» **Problem**: Return the following from the records below: each line, word for word, starting with the line that contains "Click the -5,65" and going on through the line that contains "Open the Inventory", with nothing outside that range.

» **Data in this exercise**:

════

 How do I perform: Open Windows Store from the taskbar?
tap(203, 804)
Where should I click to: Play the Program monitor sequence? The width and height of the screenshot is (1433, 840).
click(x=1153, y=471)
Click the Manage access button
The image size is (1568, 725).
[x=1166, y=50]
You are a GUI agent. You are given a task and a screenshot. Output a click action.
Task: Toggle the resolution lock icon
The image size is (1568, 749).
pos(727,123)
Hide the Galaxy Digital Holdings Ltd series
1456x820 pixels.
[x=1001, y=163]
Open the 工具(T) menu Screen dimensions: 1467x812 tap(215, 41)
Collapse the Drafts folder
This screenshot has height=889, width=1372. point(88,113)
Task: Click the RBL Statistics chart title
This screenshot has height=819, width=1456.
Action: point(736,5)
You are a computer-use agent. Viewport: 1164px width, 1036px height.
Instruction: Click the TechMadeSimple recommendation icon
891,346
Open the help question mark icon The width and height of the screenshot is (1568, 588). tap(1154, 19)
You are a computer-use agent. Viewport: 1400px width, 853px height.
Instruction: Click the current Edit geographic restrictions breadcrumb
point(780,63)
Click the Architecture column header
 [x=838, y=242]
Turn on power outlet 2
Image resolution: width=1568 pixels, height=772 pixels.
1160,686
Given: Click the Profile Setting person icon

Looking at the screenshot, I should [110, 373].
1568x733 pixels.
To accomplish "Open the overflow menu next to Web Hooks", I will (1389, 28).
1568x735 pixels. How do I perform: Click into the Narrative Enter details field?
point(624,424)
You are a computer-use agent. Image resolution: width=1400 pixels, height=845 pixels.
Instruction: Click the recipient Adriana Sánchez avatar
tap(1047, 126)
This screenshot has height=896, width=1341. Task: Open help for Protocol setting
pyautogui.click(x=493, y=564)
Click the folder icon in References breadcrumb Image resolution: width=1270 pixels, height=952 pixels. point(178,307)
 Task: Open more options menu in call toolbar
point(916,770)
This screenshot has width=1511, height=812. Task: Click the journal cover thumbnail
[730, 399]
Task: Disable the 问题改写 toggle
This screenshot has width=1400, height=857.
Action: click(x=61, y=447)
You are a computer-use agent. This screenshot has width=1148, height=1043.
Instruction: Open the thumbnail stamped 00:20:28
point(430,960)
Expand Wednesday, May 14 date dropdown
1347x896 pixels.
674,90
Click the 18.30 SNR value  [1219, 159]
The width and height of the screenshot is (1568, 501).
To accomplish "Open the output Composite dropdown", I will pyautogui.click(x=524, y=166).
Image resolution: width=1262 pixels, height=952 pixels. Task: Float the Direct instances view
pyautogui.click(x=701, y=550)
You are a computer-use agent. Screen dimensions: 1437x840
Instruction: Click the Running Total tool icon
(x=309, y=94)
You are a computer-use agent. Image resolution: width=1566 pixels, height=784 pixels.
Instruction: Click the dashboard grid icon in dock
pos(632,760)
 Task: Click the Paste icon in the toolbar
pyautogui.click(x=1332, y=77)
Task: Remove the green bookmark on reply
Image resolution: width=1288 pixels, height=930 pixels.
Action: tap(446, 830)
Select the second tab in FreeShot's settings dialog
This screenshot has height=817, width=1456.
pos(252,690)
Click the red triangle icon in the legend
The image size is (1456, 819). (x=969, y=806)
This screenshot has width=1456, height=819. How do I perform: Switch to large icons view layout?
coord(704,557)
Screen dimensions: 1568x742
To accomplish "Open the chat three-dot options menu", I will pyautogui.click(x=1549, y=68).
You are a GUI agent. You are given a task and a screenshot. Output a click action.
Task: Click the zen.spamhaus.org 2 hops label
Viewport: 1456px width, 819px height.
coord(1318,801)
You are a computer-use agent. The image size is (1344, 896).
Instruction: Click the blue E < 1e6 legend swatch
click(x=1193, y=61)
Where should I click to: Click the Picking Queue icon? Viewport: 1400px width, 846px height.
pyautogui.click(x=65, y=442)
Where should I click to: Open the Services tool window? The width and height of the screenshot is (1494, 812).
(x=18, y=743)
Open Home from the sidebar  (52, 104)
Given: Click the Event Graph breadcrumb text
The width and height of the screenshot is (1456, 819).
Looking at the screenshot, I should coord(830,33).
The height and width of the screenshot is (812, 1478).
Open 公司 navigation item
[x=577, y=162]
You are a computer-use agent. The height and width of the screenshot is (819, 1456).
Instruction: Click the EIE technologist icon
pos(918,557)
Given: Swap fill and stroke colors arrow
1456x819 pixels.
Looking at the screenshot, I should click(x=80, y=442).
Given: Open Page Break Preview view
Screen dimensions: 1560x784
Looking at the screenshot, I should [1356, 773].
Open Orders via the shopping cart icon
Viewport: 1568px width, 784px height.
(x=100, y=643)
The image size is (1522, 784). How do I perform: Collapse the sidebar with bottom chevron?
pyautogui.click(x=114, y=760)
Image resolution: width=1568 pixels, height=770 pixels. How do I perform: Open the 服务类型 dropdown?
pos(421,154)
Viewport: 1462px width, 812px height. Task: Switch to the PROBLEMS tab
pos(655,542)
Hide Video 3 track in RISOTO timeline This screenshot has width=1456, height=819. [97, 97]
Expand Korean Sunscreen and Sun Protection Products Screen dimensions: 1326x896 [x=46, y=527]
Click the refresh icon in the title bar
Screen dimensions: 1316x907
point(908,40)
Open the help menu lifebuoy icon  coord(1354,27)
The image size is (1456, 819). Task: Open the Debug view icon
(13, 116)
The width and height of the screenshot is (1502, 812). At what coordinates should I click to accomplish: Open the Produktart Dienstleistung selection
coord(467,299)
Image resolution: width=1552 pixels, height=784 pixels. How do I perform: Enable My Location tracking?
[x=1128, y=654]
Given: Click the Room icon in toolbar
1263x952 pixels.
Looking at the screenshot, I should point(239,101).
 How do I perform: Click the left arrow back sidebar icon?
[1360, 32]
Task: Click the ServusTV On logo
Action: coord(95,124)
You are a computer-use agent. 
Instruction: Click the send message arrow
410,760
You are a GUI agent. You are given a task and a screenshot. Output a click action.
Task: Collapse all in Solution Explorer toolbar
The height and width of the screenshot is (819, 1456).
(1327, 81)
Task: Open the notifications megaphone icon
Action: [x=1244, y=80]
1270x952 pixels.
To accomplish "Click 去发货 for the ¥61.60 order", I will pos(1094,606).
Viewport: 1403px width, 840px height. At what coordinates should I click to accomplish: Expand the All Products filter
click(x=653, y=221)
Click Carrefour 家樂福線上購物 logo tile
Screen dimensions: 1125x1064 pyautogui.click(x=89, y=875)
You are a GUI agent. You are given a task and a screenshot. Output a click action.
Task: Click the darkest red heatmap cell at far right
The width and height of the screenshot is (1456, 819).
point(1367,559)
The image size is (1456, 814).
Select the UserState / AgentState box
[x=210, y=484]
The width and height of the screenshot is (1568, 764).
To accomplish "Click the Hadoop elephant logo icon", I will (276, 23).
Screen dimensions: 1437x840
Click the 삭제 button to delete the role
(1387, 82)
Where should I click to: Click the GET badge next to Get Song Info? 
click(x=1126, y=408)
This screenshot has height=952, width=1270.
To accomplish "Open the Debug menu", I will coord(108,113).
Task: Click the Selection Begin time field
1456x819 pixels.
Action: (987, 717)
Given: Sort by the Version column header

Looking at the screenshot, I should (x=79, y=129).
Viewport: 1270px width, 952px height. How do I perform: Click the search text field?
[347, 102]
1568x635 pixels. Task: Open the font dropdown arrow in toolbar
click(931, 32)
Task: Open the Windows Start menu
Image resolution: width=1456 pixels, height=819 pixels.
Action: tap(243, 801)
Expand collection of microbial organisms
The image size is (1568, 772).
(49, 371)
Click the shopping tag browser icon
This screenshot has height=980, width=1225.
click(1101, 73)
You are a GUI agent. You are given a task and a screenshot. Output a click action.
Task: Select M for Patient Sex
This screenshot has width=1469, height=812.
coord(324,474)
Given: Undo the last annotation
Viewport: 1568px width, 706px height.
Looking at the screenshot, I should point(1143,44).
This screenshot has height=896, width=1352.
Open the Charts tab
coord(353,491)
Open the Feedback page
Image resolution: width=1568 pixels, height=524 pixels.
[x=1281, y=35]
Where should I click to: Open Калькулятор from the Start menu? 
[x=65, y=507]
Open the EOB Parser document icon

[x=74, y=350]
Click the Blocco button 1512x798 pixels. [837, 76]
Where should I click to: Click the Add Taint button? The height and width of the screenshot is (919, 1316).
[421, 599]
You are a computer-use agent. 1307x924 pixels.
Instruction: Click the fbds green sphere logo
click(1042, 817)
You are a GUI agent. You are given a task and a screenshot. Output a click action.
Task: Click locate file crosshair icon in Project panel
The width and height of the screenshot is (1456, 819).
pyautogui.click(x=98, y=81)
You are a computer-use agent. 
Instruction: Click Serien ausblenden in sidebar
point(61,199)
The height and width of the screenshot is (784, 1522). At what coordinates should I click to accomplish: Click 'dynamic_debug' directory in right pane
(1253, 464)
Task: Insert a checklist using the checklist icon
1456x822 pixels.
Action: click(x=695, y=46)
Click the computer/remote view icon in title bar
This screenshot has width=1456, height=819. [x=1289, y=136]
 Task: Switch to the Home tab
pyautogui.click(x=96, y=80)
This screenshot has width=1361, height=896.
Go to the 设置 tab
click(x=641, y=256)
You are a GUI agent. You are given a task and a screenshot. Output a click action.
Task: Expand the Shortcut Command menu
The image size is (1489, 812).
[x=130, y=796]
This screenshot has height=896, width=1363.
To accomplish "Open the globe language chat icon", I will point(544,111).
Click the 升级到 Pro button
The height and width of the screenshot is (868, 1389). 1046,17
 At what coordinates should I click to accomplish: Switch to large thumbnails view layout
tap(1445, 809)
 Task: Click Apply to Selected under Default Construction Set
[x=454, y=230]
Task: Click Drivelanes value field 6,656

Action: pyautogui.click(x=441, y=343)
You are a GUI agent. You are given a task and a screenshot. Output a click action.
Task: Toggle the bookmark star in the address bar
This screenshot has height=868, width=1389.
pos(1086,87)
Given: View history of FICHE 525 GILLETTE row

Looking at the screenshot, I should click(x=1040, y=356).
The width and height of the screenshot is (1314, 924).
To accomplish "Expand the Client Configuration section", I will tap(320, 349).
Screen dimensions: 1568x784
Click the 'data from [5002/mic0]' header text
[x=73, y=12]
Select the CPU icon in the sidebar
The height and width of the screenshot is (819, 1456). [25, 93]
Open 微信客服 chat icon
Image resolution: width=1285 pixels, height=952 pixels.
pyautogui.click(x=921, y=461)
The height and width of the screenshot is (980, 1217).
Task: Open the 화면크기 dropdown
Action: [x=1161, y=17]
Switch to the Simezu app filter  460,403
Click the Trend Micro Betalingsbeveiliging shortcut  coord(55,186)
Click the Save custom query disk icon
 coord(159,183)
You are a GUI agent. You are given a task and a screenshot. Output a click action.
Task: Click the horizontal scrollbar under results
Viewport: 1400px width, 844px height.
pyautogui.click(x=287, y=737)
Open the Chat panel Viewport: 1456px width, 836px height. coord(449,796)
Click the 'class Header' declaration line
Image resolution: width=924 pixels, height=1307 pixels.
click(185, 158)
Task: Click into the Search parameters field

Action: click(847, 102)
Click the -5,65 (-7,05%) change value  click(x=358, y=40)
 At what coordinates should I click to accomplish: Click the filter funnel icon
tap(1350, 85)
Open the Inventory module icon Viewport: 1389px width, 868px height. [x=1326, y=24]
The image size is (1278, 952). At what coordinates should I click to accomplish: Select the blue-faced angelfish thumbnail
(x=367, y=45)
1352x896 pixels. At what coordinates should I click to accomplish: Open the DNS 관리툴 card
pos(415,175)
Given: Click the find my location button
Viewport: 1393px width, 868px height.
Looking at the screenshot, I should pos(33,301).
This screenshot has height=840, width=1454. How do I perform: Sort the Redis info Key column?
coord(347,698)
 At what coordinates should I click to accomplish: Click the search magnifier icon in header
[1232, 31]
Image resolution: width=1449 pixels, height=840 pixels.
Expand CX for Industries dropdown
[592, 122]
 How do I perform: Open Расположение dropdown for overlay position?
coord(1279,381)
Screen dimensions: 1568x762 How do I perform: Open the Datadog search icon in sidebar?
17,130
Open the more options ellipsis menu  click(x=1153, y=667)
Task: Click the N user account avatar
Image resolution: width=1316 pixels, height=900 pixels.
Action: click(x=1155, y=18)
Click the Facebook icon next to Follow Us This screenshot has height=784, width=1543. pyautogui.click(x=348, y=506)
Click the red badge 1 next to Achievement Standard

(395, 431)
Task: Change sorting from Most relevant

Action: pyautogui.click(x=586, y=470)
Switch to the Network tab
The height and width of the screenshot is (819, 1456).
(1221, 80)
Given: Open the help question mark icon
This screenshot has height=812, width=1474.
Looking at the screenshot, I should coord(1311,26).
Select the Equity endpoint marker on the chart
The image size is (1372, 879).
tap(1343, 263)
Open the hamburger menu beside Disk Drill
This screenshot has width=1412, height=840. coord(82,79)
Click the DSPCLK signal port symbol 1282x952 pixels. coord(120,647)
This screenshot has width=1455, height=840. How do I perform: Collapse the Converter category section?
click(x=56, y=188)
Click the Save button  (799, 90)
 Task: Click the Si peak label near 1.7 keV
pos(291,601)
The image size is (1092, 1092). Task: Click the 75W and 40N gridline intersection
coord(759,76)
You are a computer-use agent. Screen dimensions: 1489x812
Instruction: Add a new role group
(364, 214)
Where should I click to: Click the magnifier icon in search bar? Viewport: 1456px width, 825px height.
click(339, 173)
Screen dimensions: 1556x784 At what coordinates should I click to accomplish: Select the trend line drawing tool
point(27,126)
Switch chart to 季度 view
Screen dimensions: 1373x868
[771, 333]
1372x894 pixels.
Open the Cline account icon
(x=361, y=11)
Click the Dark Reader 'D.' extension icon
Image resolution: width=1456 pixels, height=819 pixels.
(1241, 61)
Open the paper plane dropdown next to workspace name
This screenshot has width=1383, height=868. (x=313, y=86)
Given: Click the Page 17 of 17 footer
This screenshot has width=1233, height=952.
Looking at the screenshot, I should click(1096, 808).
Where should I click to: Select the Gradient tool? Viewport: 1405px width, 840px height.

════

» **Exercise answer**:
Click the -5,65 (-7,05%) change value  click(x=358, y=40)
 At what coordinates should I click to accomplish: Click the filter funnel icon
tap(1350, 85)
Open the Inventory module icon Viewport: 1389px width, 868px height. [x=1326, y=24]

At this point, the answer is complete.